U.N. reviewing Congo army support over M23 abuse allegations
UNITED NATIONS (Reuters) - The United Nations is reviewing support to Democratic Republic of Congo army units accused of desecrating the corpses of rebels and mistreating detainees, U.N. Secretary-General Ban Ki-moon said on Wednesday during renewed fighting in the country's east.
U.N. peacekeepers had raised the reported abuse of M23 rebels with the Congolese army and welcomed steps by the army "to investigate these claims and to hold the perpetrators of these acts accountable," Ban's press office said in a statement.
Congolese army forces, or FARDC, supported by helicopters, attacked M23 rebel positions near the eastern city of Goma on Tuesday in a third day of heavy fighting that has forced hundreds of villagers to flee their homes.
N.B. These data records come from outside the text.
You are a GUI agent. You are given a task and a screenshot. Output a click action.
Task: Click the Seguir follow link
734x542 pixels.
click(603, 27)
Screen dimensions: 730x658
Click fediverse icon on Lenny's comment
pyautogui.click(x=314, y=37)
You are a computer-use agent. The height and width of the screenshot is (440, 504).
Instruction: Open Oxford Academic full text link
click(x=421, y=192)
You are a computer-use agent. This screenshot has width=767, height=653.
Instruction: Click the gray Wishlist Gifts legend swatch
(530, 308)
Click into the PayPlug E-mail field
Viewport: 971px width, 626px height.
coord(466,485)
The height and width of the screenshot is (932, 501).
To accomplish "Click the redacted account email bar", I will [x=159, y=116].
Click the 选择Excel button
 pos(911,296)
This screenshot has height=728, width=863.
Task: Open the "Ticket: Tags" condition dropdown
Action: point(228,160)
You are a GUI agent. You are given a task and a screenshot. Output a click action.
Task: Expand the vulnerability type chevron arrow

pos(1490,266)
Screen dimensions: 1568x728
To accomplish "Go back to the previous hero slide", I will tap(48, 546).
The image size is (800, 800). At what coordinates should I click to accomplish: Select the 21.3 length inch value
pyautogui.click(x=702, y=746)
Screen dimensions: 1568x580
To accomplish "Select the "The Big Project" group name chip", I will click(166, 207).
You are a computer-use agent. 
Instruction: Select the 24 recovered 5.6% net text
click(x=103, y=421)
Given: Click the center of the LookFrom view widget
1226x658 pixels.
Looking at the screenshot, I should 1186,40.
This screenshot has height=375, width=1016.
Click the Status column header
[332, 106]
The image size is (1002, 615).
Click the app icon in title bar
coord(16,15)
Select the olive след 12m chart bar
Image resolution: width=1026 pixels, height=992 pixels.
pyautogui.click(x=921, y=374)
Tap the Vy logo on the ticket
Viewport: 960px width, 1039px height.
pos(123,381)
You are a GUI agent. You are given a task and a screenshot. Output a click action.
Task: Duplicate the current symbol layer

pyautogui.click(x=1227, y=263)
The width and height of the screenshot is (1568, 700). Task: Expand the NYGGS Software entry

"The Secretary-General is deeply concerned about reports of alleged mistreatment of M23 detainees and desecration of corpses of M23 combatants by the Congolese armed forces," Ban's press office said.
The 17,000-strong U.N. force, known as MONUSCO, and Congo troops have struggled over the past decade to stem a conflict involving dozens of armed groups and complicated by national and ethnic rivalries. A new 3,000-member U.N. Intervention Brigade was recently deployed to fight and disarm rebels in the east.
"MONUSCO has launched the process of reviewing its support to FARDC units suspected of being involved in these incidents," said Ban's statement. "The Secretary-General calls on the DRC to bring the perpetrators of these reported acts to justice."
The United Nations threatened in February to withdraw support for two Congolese battalions after soldiers raped at least 97 women and 33 girls, some as young as 6, in an eastern town after they fled from advancing M23 rebels in late November.
The peacekeeping mission decided to keep working with the battalions after 12 senior officers, including the commanders and deputy commanders, were suspended and about a dozen soldiers charged over the rapes in Minova, according to a U.N. human rights report.
M23 began taking parts of eastern Congo early last year, accusing the government of failing to honor a 2009 peace deal. That deal ended a previous rebellion and led to the rebels' integration into the army, but they have since deserted.
A report by U.N. experts last month said that M23 recruited fighters in neighboring Rwanda with the aid of sympathetic Rwandan army officers, while elements of the Congolese army have cooperated with Rwandan Hutu rebel group FDLR.
Rwanda and Congo have both denied the accusations.